Colonel Mustard and Friends

Fun-filled show with guests from the world of music, comedy and spoken word
A 'late night sexy disco party with a fuckin' line-up and a half' is what we're gleefully promised during the opening night of Colonel Mustard and Friends, a cabaret show with a distinctively mustardy flavour, by 'Colonel' John McMustard. For those who don't know his work already – which is almost everyone outside Scotland – McMustard has built a reputation as the leader of Colonel Mustard and the Dijon 5, a party band of formidable force on the Scottish festival circuit, whose fans wear home-made uniforms of off-yellow to their gigs.
The band are so popular with their audience in Scotland that McMustard is branching out into the Fringe circuit, both with his own children's show (Colonel Mustard and the Big Bad Wolf, also at Gilded Balloon), and with this revue gig featuring friends who also happen to be performing in Edinburgh. He's right about the quality of the line-up he's gathered together here, but first of all there is some introductory music by a slimmed-down Dijon 5 to play.

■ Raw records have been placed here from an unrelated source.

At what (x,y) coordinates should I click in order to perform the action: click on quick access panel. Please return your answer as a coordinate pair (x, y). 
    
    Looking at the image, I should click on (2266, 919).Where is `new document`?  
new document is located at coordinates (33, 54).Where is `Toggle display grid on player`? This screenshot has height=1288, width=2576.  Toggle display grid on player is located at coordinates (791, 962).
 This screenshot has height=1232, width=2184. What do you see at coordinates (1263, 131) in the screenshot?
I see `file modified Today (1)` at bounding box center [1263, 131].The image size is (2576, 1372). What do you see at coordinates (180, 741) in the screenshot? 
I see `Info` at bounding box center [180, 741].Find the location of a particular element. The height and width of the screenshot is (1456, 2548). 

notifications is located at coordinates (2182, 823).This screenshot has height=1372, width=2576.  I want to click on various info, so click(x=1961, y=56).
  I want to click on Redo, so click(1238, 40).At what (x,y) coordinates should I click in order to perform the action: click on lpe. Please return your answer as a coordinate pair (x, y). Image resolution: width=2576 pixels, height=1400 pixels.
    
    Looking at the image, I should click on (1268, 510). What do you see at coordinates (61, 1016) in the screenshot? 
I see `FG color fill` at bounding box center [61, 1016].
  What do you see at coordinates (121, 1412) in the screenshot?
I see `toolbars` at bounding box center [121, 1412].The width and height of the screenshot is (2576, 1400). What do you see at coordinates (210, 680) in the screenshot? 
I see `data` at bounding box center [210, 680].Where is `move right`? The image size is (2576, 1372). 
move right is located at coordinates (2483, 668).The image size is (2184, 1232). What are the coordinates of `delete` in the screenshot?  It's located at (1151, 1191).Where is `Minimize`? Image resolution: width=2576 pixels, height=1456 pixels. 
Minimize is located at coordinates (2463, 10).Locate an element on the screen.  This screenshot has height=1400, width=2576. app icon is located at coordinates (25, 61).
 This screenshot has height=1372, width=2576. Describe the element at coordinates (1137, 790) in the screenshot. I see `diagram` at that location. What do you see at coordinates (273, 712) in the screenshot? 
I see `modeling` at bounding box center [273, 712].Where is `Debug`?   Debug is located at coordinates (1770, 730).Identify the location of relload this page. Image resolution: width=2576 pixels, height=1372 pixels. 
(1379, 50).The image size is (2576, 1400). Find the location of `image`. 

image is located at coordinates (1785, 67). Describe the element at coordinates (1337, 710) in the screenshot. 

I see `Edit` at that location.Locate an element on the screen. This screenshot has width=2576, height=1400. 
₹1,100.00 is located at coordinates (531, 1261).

That the group can play songs about West Coast sectarianism ('you've got more mixed messages than Lidl's middle section… you sing songs about history when you failed your standard grades') and 'Snooker, Pool and Darts' as a social cure for male mental health issues tells us why they're so beloved, with fun music, sharp humour and light social commentary all gathering in the same place.
This set us up nicely for the first night's guests, including a solo set from Hugh Reed of the Velvet Underpants, the Dijon 5's predecessors as Scottish party provocateurs; Cat Hepburn, with clips from her solo spoken word show #GIRLHOOD; stand-up from Roisin Caird which takes in hormonal contraception and her taste for 'sad Catholics'; and Tom Maguire and the Brassholes, another party band in the Dijon 5 mould. No doubt the Colonel has plenty of other friends, and the quality of this line-up will be repeated throughout the run.
Gilded Balloon at the Museum, until 25 Aug (not 15, 17, 23, 24), 10.30pm, £10 (£9).